The last train scene has American passengers reading a newspaper article about Donovan's involvement in the swap, glancing at him approvingly and smiling - different behavior than they displayed earlier on in the film in a similar train scene where they were reading about his representing the supposed spy and firmly disapproved. This second train scene where the passengers turn to his side really fucks up the theme of the movie, giving Donovan the thing Powers needed only because he lacked the integrity that Donovan had - Donovan shouldn't need societal approval given what we've been watching so far.

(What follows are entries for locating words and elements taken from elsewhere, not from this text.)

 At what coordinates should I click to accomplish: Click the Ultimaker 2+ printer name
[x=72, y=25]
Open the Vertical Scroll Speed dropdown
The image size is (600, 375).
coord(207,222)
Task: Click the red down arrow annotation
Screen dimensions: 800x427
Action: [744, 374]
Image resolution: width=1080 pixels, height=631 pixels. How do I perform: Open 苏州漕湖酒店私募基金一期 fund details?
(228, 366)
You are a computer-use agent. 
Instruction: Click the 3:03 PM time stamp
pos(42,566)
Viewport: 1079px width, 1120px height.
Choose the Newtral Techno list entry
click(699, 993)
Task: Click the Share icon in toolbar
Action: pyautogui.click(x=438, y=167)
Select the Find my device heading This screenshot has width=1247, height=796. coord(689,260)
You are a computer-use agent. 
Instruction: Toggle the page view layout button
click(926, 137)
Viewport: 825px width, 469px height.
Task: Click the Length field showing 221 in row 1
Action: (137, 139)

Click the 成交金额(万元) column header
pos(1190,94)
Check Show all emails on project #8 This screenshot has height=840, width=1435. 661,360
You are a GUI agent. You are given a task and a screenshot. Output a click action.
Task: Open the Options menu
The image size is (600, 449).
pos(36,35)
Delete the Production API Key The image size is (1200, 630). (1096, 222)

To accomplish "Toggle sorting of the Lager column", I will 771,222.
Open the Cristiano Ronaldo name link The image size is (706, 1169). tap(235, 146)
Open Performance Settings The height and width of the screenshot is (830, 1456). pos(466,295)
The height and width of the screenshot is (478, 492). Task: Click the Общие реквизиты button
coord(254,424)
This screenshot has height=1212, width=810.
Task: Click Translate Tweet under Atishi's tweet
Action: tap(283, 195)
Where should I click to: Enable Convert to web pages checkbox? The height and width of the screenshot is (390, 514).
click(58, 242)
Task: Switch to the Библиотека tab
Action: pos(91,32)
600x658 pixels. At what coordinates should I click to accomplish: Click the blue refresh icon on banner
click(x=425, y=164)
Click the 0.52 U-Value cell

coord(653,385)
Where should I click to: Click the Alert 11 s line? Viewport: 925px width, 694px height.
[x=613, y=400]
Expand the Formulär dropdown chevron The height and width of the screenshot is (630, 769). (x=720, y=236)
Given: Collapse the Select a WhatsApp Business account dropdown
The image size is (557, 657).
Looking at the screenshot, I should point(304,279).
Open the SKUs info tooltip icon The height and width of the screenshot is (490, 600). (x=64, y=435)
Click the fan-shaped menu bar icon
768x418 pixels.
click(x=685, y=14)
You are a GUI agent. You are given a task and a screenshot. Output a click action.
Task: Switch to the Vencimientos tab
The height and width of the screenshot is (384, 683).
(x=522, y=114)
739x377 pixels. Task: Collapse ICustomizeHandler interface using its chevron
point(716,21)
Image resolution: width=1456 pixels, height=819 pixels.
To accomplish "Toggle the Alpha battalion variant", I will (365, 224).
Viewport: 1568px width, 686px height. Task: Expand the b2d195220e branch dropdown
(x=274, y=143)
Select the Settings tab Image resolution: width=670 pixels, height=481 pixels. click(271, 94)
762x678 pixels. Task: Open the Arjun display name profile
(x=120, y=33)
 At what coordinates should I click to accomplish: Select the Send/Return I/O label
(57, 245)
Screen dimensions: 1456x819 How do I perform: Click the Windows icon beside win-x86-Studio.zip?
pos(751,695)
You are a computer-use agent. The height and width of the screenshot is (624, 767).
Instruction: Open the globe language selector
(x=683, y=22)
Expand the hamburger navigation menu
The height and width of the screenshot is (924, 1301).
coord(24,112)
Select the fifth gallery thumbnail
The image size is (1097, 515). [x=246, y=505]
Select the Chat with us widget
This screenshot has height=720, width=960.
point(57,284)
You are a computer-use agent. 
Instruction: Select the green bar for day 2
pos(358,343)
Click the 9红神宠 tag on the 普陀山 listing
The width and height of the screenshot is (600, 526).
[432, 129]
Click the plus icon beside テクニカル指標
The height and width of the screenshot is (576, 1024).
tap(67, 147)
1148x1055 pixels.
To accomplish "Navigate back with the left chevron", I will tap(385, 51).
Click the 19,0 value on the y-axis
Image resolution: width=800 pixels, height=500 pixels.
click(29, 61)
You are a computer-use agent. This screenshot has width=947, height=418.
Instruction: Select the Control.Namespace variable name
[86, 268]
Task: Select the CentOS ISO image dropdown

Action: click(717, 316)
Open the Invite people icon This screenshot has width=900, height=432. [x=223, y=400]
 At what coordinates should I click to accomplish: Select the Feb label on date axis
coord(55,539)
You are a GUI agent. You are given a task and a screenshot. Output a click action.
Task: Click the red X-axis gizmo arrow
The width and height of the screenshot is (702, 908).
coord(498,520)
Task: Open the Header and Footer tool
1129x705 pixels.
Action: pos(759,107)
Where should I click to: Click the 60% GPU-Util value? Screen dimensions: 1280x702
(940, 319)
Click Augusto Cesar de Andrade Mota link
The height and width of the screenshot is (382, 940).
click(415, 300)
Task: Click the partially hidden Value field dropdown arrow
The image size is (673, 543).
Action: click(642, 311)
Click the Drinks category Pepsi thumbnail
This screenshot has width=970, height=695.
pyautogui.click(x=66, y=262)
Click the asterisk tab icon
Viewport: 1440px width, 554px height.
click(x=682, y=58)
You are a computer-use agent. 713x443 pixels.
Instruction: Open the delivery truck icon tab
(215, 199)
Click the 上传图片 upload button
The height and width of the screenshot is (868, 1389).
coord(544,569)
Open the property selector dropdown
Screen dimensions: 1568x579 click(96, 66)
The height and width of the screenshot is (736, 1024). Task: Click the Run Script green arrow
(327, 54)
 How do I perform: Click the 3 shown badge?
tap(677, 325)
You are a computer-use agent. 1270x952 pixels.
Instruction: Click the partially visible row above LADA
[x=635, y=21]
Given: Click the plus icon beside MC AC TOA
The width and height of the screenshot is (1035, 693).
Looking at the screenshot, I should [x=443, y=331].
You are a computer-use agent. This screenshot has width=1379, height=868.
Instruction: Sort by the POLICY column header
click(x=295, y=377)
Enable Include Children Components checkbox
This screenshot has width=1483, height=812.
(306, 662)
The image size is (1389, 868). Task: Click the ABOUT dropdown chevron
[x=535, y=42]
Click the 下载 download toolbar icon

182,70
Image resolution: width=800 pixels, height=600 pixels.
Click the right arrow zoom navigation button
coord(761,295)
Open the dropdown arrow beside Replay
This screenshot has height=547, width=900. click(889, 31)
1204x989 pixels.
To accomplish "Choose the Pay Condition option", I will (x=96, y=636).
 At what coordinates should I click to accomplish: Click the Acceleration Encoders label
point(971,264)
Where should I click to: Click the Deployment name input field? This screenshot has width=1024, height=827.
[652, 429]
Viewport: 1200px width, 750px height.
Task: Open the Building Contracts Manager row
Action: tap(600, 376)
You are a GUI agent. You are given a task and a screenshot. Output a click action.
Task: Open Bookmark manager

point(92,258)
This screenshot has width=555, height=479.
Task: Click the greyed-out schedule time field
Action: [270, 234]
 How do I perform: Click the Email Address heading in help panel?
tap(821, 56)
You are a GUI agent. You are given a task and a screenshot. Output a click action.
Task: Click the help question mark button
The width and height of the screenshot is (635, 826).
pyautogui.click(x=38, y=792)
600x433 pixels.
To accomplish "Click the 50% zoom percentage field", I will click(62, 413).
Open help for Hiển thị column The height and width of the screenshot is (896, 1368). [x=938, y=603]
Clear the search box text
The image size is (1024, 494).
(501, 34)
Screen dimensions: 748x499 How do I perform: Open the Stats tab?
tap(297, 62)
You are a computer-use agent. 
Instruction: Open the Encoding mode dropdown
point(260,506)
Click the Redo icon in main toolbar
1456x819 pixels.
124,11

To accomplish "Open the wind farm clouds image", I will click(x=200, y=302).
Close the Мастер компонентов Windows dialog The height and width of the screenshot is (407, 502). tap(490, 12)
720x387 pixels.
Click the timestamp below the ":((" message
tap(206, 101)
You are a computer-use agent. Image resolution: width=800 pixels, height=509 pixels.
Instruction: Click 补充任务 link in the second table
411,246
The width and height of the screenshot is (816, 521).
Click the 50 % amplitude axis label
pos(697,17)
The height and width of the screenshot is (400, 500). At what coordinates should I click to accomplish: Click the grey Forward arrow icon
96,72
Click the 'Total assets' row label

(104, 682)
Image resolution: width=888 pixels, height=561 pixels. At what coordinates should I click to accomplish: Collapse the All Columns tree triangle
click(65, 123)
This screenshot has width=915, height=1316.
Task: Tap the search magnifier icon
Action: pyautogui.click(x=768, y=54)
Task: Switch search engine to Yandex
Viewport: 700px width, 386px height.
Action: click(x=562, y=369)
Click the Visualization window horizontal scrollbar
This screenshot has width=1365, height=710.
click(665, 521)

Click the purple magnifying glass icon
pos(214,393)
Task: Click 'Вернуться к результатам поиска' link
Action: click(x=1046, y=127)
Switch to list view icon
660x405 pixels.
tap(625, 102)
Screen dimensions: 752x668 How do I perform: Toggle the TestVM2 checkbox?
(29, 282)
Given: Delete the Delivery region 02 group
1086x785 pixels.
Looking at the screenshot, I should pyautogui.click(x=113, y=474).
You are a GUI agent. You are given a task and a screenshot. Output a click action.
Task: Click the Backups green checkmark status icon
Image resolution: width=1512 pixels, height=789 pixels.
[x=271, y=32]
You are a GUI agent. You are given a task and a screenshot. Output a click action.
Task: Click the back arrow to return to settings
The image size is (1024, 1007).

This scene "confirms" that in the end Donovan did do the right thing after being doubted and maligned for his choices, but it weakens the idea that we should live by our own resolve, apart from the tyranny of the mob, even when it's most difficult.

That's my only quibble with this thing, but whatever, it's Spielberg.

samsong

SPOILERS

if i remember correctly, doesn't donovan hardly acknowledge the gesture from the woman in that second train scene, even seem a little embarrassed by it?  it has almost no bearing emotionally and if anything is a pretty inconsequential bit of parallelism.  i don't see how that moment thwarts the theme at large.  just because he gets the approval of a stranger (and society) doesn't suggest donovan ever needed or sought it, or that that particular moment is when donovan is vindicated for his actions.  that all happened on the bridge with abel.  that he is celebrated for his actions is just an archetypal hollywood denouement, that kind of classic hollywood moralizing/patriotism, which is hokey and trivial but in keeping with the movie's general aura.  i don't think it negates the thematic work at all.  and really the payoff of any of that shit at the end of the movie is to see him go straight to bed in the midst of swelling sentimentality.  i'd even go so far as to say that moment strengthens the notion of independent moral steadfastness and acting accordingly.  the fanfare doesn't matter.  he just wants to go to sleep in his own bed.

which is to say i'm fine with, even really like the way to movie ends.

Drenk

SPOILERS

He does seem happy, if I remember correctly. He cares about what ignorant people think based on what the Truth of the Day is. Which...okay, fine, whatever the themes are, I guess every human would be proud to be seen as a hero. But the movie would be better without it, the scene seems to go beyond the character's pride...
Ascension.

pete

This film hopped on too many recent bandwagons for it to be good. The first one being movies wanting to do too much with CGI matte painting, which made east Germany look like the town from Tintin. The second being serious historical movies doing pg-13 versions of these supposedly tense genre moments - for example when Argo, a movie in which nothing happens and really was just supposed to be a podcast - creates like for or five set pieces which all ended in misunderstanding or false scares. This film had a few moments of drummed up suspense that were too sanitized to get the job done. For example it wants to show what east Germany has to endure because the film has no confidence in the actual facts so it creates these little violent moments that have nothing to do with the plot except to remind the viewers how fucked up east Germany was, except all of that stuff was toned way down because Spielberg wanted a pg-13 rating so no one really bought it anyway. And it tries to piggy back off of those moments during the climax and tries really really hard to evoke some sense of thriller like danger when it really should be a character moment - like in spotlight or something.

When a masterful filmmaker gets materials like this, he can dazzle you with all kinds of themes and evocations, but there's a difference between this type of evocation and something that happens in a film like Phoenix...Speilberg has to hint and evoke and suggest and bury themes and scream history lessons and drum up music because he fundamentally doesn't trust the story to be solid or satisfying on its own.
"Tragedy is a close-up; comedy, a long shot."